日本では、食べきり運動という取り組みが実施されています。「食料を適量だけ、残さず食べる」をモットーにしており、日本で408の自治体が参加。食品問題解決に向けて、様々な活動を行なっています。

食品問題への認知を広げる活動や、家庭向けの食材使い切りレシピの公開、フードロス削減に効果的な施策の提案など、活動内容は多岐に渡ります。農林水産省や環境省なども、この取り組みを支持していますよ。

②30・10運動対策

30・10運動対策も、日本で行われている取り組みの一つ。飲食店でのフードロス量を減らすために開始された運動で、主に会食や飲み会のシチュエーションを想定して行われています。

乾杯後の30分と退店10分前は、しっかり自分の席に着いて料理を食べる。これは、飲食店で出る食品廃棄の半分以上が食べ残しから、というデータから生まれた対策。30・10運動により、食べ残しの削減を狙っています。

③期限切れ食品のみを扱うスーパー

世界には、期限が切れた食品を扱うスーパーがオープンしている地域も。この取り組みは、デンマークで行われている食品ロス対策の一つです。
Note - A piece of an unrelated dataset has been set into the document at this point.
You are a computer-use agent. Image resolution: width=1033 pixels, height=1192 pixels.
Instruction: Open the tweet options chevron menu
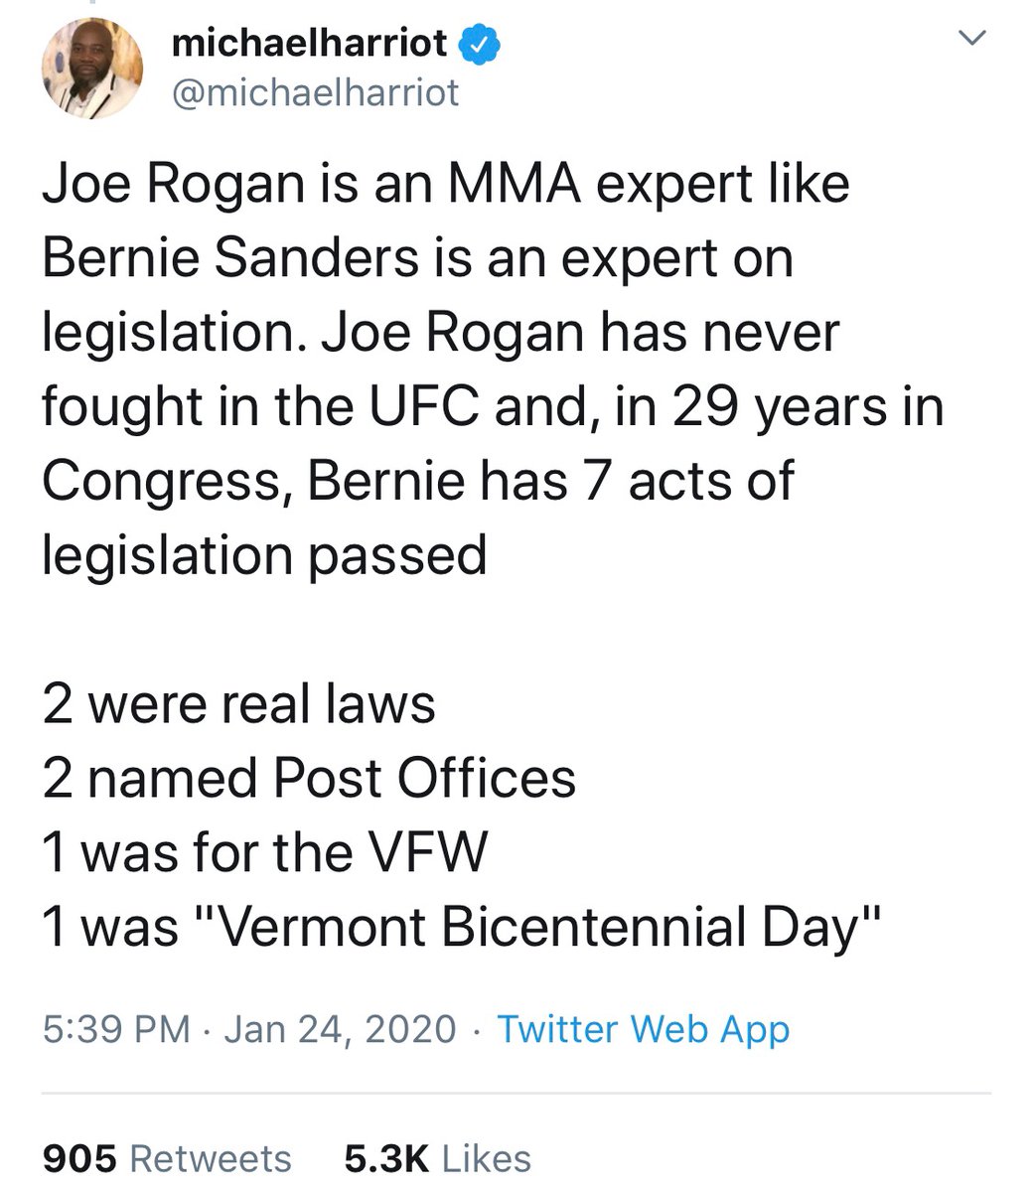pyautogui.click(x=972, y=40)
このスーパーでは、普通では販売できない期限切れの商品や、包装に問題がある食材を販売。商品の値段は、最大半額で取引されています。小売段階でのフードロス削減を目指した、画期的な対策ですね。

フードロスへの対策を考えましょう

食品

フードロスは、私たちの生活に様々な場面で意識すべき問題です。国や自治体の取り組みについて知り、家庭や個人で対策を講じることで、今後の悪影響を抑えることができるでしょう。今回紹介した対策を参考にしながら、フードロスについて考え、是非今日から意識的に過ごしてみてください。